Ni gracias ni no

Soñadera

Soñé contigo. Nuestra conversación en WhatsApp estaba escrita en caracteres chinos. Trataba de descifrarlos, pero acababa angustiándome y salía a la calle. Avanzaba con la espalda pegada a las paredes, me detenía en las esquinas y asomaba un ojo. De pronto, dos policías me daban la voz de alto.

Una de las pocas reflexiones que Marlow hace acerca de la forma que tiene su propia narración en El corazón de las tinieblas es aquella en la que supone estar contando el relato de un sueño. Concentrado en narrar nada menos que su travesía hacia el abismo, se preocupa por “transmitir la noción de ser capturado por lo increíble”. Cuando me cuentan un sueño, dice Piglia en el texto de recepción del Premio José Donoso, trato de ver si estoy yo en él: eso haría al sueño un poco más interesante. La efectividad de una narración depende de la implicación de quien lo recibe. Al involucrarnos a todos, cabría preguntarse por los sellos del relato en común de la pandemia.

Más que la de una novela de ciencia ficción, la pandemia evoca la atmósfera de un sueño: la uniformidad de los días, las horas en silencio y la eliminación del espacio social constituyen fenómenos que nos distancian de la realidad al tiempo que la cargan de contenidos que componen el centro de la literatura fantástica. La impresión de estar dando vueltas en torno a un mismo día ha generado efectos nuevos: anoche llovió y por un momento sentí que estaba teniendo una conversación. Este tipo de expectativa nerviosa, envuelta por cierto halo melancólico, no remite en lo más mínimo a la paz: los días conservan un estado de ánimo intranquilo, propio de los paisajes oníricos. Nos ha capturado, a decir de Marlow, “la misma esencia de los sueños”.

Los policías querían saber si había salido de mi casa a escuchar una canción. La pregunta me tranquilizaba y por un segundo sentía que estaba en buenas manos. Les mostraba el teléfono y los agentes pegaban las cabezas ante una pantalla invadida por sinogramas y glitches. Uno de ellos retrocedía y decía que mi celular estaba lleno de virus.

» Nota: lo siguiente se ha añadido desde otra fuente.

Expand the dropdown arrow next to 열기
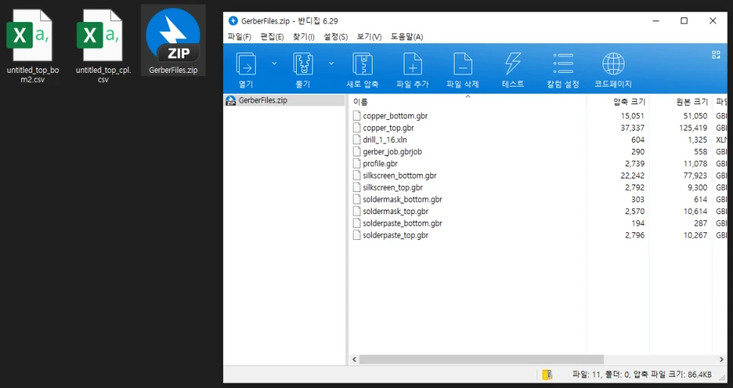The height and width of the screenshot is (388, 733). click(274, 64)
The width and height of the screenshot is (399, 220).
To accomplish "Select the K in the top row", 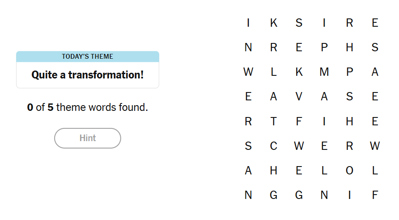I will pyautogui.click(x=273, y=23).
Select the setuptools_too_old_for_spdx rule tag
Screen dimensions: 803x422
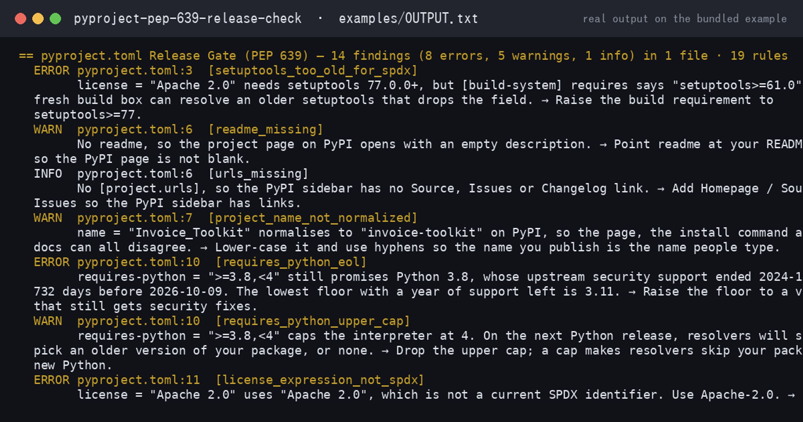coord(313,71)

El anuncio hacía que me invadiera nuevamente una sensación de zozobra.

Nos hallamos en un punto intermedio entre el mundo tal y como lo conocemos y uno que está por venir del cual no sabemos nada en absoluto, una suerte de espacio indecible que separa y articula, muy parecido a aquel que habitamos cuando dormimos. A dicha vacilación responde nuestra ansiedad: aterra no saber a qué temerle. Acaso esta sea la razón por la cual hablamos de tiempo detenido, momento de suspensión o limbo: bajo un umbral, no podemos afirmar a qué lugar correspondemos. “No habrá nunca una puerta. Estás adentro.”, apunta Borges en el primer verso de un poema que lleva el insinuante título de “Laberinto”.

Resulta inútil pensar en la forma de un relato en medio de semejante descalabro. Optaré por imaginar que, en unos meses, cuando despertemos del todo y nos pongamos al día, nuestra puesta en común alcanzará la forma de un sueño, pero no uno individual, como los que tenemos mientras dormimos, sino más bien un sueño colectivo, a la manera en la que lo pensaba Jung, es decir, un sueño que haga parte, como un río interminable, de una gran red comunitaria.

Me desperté cuando los policías procedían a esposarme. Estaba despavorido. Me había traído de aquel lado una sensación angustiante que insistió durante un rato en la vigilia. Busqué el celular para contarte. Me habías escrito un mensaje: “Soñé que eras un hombre murciélago”.